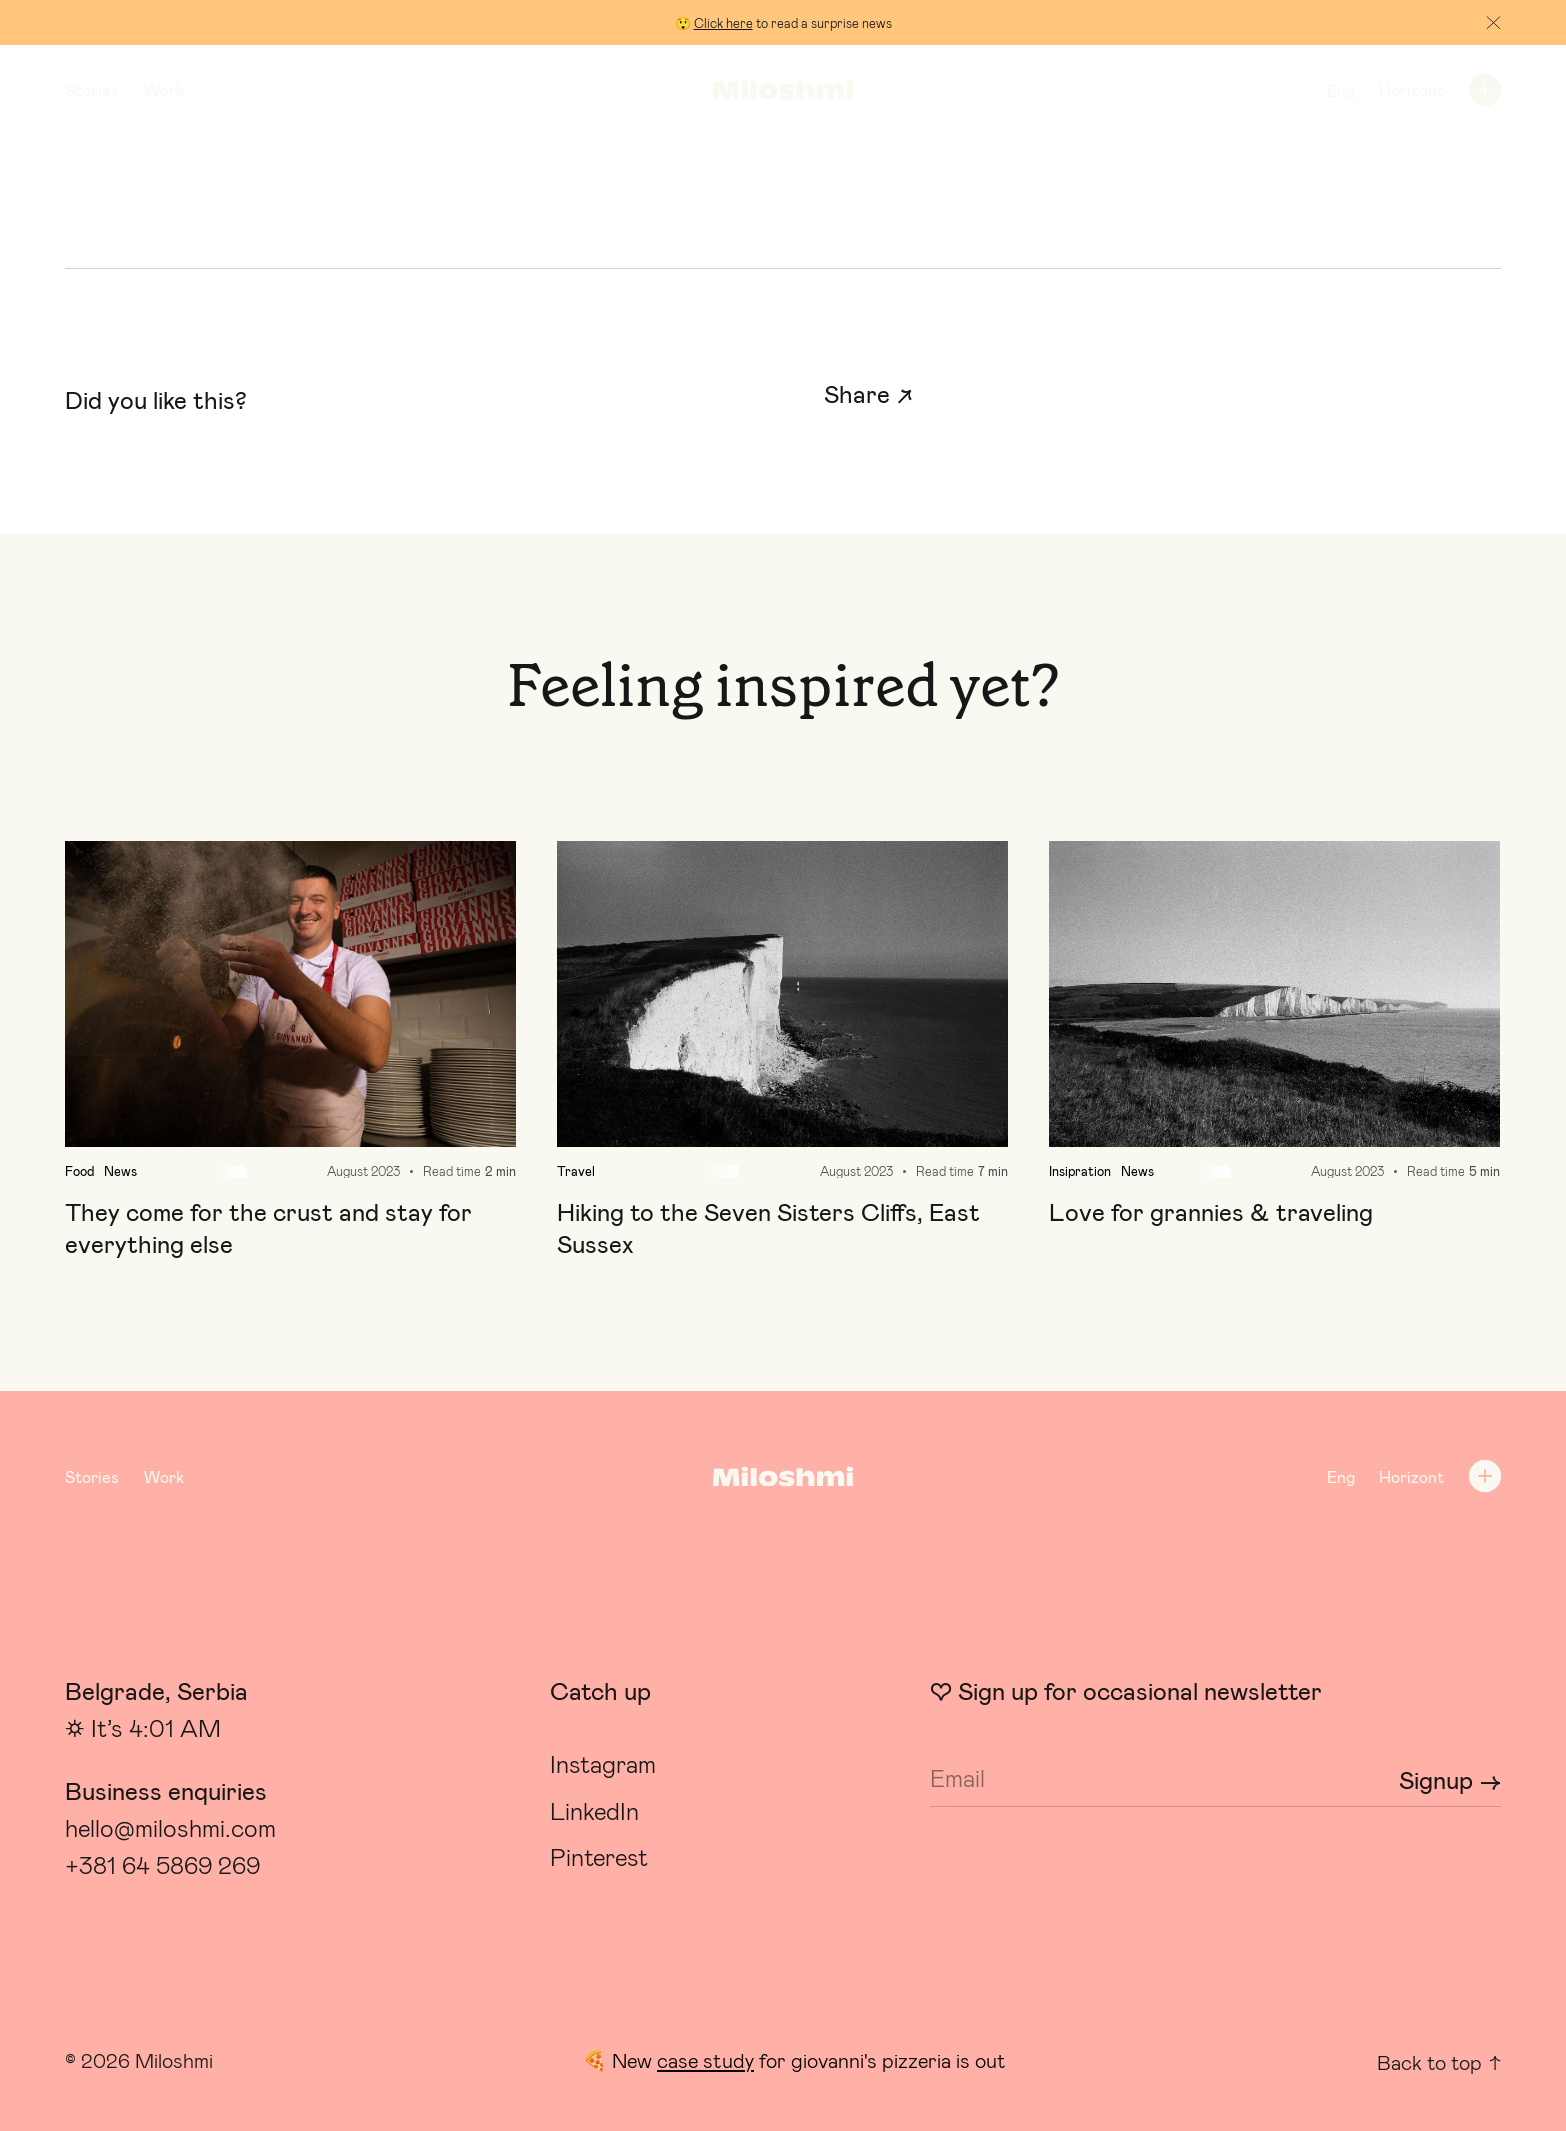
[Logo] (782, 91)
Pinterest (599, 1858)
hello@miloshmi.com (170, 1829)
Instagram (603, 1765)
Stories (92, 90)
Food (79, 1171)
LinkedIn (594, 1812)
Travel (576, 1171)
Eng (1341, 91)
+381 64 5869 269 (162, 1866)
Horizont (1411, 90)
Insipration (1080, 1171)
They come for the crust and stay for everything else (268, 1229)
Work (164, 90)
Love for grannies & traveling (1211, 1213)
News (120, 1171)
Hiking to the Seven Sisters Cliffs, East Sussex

### INSTRUCTIONS TO FOLLOW
Please rewrite all of the lines with "Stories" changed to "Journal" and everything else left unchanged, omitting the pictures.

### ANSWER TO THE TASK
[Logo] (782, 91)
Pinterest (599, 1858)
hello@miloshmi.com (170, 1829)
Instagram (603, 1765)
Journal (92, 90)
Food (79, 1171)
LinkedIn (594, 1812)
Travel (576, 1171)
Eng (1341, 91)
+381 64 5869 269 (162, 1866)
Horizont (1411, 90)
Insipration (1080, 1171)
They come for the crust and stay for everything else (268, 1229)
Work (164, 90)
Love for grannies & traveling (1211, 1213)
News (120, 1171)
Hiking to the Seven Sisters Cliffs, East Sussex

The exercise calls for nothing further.